Светлоглазый удалился, и темно-зеленый плащ развевался за его спиной. Когда Газ был солдатом, он научился тому, что младших светлоглазых следует опасаться сильнее всех прочих. По своему положению они были близки к темноглазым и злились из-за этого, но повелевать могли лишь все теми же темноглазыми. Это делало их опасными. Быть рядом с человеком вроде Ламарила – это как хватать горячий уголь голыми руками. Что ни делай, все равно обожжешься. Надо просто действовать достаточно быстро, чтобы свести ожоги к минимуму.
Четвертый мост пробежал мимо. Месяц назад Газ бы не поверил, что это возможно. Чтобы мостовики – и тренировались?! И Каладин, похоже, добился этого, всего лишь накормив их несколько раз и заморочив пустыми обещаниями защиты.
Жизнь мостовика лишена надежды. Газ не мог стать одним из них. Просто не мог. Лорденыш Каладин должен погибнуть. Но без сфер этой занозы Газ сделается мостовиком, потому что не сможет платить Ламарилу. «Буря в Преисподней!» – подумал он. Все равно что выбирать, от какой клешни ущельного демона хочешь погибнуть.
Газ продолжал наблюдать за командой Каладина. И тьма по-прежнему поджидала его. Словно зуд, который не унять. Словно крик, который все не умолкает. Покалывание и онемение, от которых никак не избавиться.
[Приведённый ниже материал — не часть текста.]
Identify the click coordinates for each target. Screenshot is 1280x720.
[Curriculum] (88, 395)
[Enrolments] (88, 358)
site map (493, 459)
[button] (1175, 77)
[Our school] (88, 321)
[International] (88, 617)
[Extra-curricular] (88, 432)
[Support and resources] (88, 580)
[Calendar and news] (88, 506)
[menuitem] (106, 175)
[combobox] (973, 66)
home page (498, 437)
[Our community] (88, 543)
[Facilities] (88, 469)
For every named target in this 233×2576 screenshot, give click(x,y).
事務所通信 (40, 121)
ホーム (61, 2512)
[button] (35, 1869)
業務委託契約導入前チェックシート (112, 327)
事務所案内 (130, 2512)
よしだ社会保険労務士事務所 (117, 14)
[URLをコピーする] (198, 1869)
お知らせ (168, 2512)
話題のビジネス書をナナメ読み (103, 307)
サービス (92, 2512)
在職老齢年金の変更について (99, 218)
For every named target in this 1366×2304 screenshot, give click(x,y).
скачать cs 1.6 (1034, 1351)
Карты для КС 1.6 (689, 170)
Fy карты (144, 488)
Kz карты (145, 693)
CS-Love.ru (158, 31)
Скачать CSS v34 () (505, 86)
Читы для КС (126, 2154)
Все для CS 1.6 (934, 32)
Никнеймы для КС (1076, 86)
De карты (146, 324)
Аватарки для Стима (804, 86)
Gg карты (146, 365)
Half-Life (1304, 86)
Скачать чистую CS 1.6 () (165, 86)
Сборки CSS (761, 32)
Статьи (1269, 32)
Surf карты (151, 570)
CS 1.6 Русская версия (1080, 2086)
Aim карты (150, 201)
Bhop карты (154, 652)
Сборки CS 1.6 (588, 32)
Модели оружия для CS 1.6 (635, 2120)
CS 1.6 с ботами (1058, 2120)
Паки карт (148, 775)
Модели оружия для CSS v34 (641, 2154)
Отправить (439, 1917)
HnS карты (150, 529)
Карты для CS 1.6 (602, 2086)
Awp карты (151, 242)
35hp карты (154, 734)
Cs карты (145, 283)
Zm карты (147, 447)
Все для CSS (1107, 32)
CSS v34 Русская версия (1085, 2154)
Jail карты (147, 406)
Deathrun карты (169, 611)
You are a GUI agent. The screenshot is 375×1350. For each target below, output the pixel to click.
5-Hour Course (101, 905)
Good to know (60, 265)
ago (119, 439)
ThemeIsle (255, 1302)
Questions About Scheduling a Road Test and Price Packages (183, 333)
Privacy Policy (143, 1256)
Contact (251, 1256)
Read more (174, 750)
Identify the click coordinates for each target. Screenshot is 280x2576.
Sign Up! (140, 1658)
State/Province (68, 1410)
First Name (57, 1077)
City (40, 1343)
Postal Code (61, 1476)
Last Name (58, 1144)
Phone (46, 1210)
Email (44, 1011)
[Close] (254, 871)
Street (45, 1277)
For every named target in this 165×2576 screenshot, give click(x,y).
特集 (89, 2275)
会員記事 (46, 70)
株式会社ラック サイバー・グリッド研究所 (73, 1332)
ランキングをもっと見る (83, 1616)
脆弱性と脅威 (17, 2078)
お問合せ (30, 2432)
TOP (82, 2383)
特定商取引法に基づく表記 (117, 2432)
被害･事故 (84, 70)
И так будет, видимо, до самой его смерти.
– Поднять! – заорал Каладин, бежавший вместе с Четвертым мостом.
Они подняли мост над головами, не останавливаясь. Бежать так, с мостом на вытянутых руках, а не на плечах, гораздо сложнее. Он чувствовал, как огромная тяжесть давит на руки.
– Вниз!
Те, что были спереди, отпустили мост и отбежали в стороны.
Остальные быстрым движением опустили мост. Он грохнулся на землю, царапая камень. Они заняли свои места, изображая, что сейчас будут толкать его через провал. Каладин помогал сбоку.
«Надо бы попрактиковаться с настоящей расщелиной, – думал он, пока команда завершала упражнение. – Интересно, какая взятка понадобится, чтобы Газ мне это позволил».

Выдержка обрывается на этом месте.